Published Nov 18, 2009The meteoric rise of 21-year-old Alan Palomo, doing business as Neon Indian, is an example of new media hype at its runaway-train finest. All the elements are there: blog-fuelled hysteria over single "Deadbeat Summer," rave reviews for the excellent full-length Psychic Chasms and a recent feature on ABC World News. So for a tour like this you knew that the kids would come. And so they did, packing Vancouver's diminutive Shine nightclub to the rafters despite weather that was about as bad as it gets in Vancouver.

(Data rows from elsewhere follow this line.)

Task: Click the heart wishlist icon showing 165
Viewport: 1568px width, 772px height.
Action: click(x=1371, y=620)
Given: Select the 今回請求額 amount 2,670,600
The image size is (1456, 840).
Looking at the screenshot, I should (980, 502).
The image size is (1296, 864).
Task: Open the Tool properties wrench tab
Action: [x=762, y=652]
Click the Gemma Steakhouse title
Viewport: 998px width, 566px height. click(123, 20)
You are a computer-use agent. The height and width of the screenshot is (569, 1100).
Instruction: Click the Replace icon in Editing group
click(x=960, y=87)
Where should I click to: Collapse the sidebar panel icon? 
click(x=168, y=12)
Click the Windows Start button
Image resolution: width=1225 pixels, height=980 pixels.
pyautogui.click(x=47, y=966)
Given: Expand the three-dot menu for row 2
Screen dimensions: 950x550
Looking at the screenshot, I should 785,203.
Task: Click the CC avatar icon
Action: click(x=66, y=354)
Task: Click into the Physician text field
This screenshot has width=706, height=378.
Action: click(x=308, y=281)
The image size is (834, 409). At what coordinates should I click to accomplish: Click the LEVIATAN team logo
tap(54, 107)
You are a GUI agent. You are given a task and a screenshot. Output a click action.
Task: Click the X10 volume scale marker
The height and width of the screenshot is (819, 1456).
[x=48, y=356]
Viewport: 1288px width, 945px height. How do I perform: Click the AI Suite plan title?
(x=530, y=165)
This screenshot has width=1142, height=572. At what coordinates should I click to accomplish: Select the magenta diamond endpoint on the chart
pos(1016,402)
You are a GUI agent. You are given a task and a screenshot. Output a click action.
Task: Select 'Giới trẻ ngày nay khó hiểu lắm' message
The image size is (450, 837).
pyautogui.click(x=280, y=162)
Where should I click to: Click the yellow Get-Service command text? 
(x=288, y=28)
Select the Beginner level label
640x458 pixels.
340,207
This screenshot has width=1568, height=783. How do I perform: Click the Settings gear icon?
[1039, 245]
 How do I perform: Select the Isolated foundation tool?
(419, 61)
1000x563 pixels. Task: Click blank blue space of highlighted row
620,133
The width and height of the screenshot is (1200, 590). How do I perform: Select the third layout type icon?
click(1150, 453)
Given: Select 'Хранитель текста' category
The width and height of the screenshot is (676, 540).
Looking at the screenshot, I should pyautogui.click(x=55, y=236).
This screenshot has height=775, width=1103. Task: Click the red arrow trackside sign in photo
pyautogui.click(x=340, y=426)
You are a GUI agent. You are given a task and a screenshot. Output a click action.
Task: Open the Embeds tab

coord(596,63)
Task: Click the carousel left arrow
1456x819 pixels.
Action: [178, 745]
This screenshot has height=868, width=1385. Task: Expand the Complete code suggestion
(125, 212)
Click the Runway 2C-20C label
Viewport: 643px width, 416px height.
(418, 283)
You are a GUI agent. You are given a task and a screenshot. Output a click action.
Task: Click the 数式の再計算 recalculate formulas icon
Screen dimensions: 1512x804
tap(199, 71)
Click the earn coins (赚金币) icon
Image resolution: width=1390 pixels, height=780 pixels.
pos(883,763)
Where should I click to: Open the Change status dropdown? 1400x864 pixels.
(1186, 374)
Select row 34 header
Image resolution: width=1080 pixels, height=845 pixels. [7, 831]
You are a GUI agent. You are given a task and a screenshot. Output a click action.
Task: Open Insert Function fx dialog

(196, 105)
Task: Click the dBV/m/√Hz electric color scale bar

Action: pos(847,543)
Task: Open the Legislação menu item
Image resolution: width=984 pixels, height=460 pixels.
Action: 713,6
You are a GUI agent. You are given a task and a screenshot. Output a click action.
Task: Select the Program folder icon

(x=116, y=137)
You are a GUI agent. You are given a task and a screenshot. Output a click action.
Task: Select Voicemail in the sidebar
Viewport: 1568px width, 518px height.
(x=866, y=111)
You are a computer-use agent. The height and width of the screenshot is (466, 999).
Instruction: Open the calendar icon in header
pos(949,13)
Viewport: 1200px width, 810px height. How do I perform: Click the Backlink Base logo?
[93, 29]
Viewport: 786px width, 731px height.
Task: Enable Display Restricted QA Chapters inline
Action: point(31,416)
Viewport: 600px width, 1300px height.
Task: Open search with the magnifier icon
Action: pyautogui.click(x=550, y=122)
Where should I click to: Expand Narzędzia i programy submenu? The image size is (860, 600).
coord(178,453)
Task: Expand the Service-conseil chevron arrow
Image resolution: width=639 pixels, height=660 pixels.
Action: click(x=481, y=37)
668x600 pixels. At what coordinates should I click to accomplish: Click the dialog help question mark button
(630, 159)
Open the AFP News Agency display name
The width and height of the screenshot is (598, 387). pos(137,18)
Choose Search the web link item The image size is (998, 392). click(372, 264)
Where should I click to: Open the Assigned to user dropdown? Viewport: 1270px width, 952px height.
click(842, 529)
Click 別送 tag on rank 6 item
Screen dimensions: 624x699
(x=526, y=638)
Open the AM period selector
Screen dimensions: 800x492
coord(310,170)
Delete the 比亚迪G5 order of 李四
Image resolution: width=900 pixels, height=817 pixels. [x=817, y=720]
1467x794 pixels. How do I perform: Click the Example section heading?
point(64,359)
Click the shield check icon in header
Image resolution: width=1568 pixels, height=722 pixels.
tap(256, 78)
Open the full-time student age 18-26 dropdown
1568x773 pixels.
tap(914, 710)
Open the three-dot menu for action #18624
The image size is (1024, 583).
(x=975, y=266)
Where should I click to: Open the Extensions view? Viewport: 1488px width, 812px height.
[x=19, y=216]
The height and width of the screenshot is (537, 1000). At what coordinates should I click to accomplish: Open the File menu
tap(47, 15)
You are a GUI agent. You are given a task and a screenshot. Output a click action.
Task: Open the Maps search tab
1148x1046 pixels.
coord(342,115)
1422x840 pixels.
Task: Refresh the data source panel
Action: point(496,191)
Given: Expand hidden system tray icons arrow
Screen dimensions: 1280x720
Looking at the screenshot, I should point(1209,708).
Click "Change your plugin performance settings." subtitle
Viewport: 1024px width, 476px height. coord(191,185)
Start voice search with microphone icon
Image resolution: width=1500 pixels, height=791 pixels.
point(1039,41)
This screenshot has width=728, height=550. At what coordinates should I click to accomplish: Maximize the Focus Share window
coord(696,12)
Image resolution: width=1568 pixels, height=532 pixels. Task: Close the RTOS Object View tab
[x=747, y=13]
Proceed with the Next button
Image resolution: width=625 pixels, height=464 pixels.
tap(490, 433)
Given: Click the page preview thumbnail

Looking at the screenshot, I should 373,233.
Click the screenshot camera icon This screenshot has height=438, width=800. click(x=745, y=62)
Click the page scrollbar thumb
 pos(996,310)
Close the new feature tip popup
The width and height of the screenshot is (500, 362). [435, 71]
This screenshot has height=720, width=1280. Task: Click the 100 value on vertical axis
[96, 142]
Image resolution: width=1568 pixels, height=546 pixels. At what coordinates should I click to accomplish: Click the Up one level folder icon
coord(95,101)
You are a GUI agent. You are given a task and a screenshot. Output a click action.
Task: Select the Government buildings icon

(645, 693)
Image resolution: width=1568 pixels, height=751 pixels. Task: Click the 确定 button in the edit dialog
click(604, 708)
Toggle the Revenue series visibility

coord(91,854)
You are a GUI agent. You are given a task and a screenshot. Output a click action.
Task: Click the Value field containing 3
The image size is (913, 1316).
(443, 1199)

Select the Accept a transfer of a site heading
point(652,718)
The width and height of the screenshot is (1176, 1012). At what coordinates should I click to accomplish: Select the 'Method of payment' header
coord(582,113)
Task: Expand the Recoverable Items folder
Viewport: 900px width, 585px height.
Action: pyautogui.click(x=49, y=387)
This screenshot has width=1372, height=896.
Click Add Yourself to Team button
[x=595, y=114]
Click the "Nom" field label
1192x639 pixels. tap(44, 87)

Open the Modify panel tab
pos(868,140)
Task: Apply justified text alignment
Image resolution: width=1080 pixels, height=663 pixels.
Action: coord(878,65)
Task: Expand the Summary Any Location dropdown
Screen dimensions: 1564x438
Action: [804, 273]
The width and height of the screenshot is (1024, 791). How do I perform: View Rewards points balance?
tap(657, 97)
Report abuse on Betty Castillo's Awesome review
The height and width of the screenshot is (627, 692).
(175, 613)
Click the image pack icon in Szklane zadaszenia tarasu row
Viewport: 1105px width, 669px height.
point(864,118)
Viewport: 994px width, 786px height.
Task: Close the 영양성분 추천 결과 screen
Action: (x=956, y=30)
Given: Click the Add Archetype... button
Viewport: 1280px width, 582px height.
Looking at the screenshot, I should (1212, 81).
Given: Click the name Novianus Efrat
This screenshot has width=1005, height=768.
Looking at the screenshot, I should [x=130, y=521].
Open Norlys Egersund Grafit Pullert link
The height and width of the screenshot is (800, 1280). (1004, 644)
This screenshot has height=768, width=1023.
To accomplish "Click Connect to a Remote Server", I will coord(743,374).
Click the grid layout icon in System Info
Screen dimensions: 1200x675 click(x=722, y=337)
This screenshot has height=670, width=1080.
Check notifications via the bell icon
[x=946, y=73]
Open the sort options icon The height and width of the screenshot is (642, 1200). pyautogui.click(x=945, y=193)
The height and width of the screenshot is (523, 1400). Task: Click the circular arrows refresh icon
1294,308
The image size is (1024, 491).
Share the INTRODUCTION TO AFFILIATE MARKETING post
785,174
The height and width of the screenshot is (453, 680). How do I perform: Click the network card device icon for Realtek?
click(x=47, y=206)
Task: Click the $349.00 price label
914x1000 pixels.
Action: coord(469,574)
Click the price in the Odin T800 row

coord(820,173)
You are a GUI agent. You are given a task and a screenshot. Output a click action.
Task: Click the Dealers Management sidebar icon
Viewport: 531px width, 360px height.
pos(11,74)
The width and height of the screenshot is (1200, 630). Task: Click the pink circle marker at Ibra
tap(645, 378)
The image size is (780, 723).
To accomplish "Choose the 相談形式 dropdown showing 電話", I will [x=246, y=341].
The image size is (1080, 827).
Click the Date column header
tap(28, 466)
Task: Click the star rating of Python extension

The performance wasn't without problems, though. There isn't really a stage to speak of at Shine (it's more of a dance club), so unless you were exceptionally tall or had managed to wedge yourself up front, you weren't seeing much of the band. Not that there was much to see - Neon Indian collaborator and visual artist Alicia Scardetta's projections were seemingly absent from what is often billed as a sort of multimedia show, and Palomo and his touring band didn't do much to make up for it. Neon Indian is also a little short on material; the set lasted about half an hour, which was a little disappointing given the long wait (they didn't get started until 12:45 p.m., following nearly three hours of competent but unremarkable DJ sets). This meant that by the end of this Monday evening, most gainfully employed audience members had bolted for home.
Despite all of this, the show was a definite success. There is something exciting about Neon Indian - they have captured a certain cultural zeitgeist, sounding like the latest lo-fi sensation from the Woodsist roster peppered with the 8-bit nostalgia popularized by Crystal Castles. This may not bode well for their longevity, but for the time being, their hazy but danceable reimagining of '80s pop is one of the best things going. Augmented by live drums, and with synth licks flitting across the beats like acid tracers, Psychic Chasms tracks like "Terminally Chill" and "Ephemeral Artery" had the tightly packed audience swaying and bobbing euphorically, taking a short, sunny, drug-hazed vacation from the record-setting deluge outside.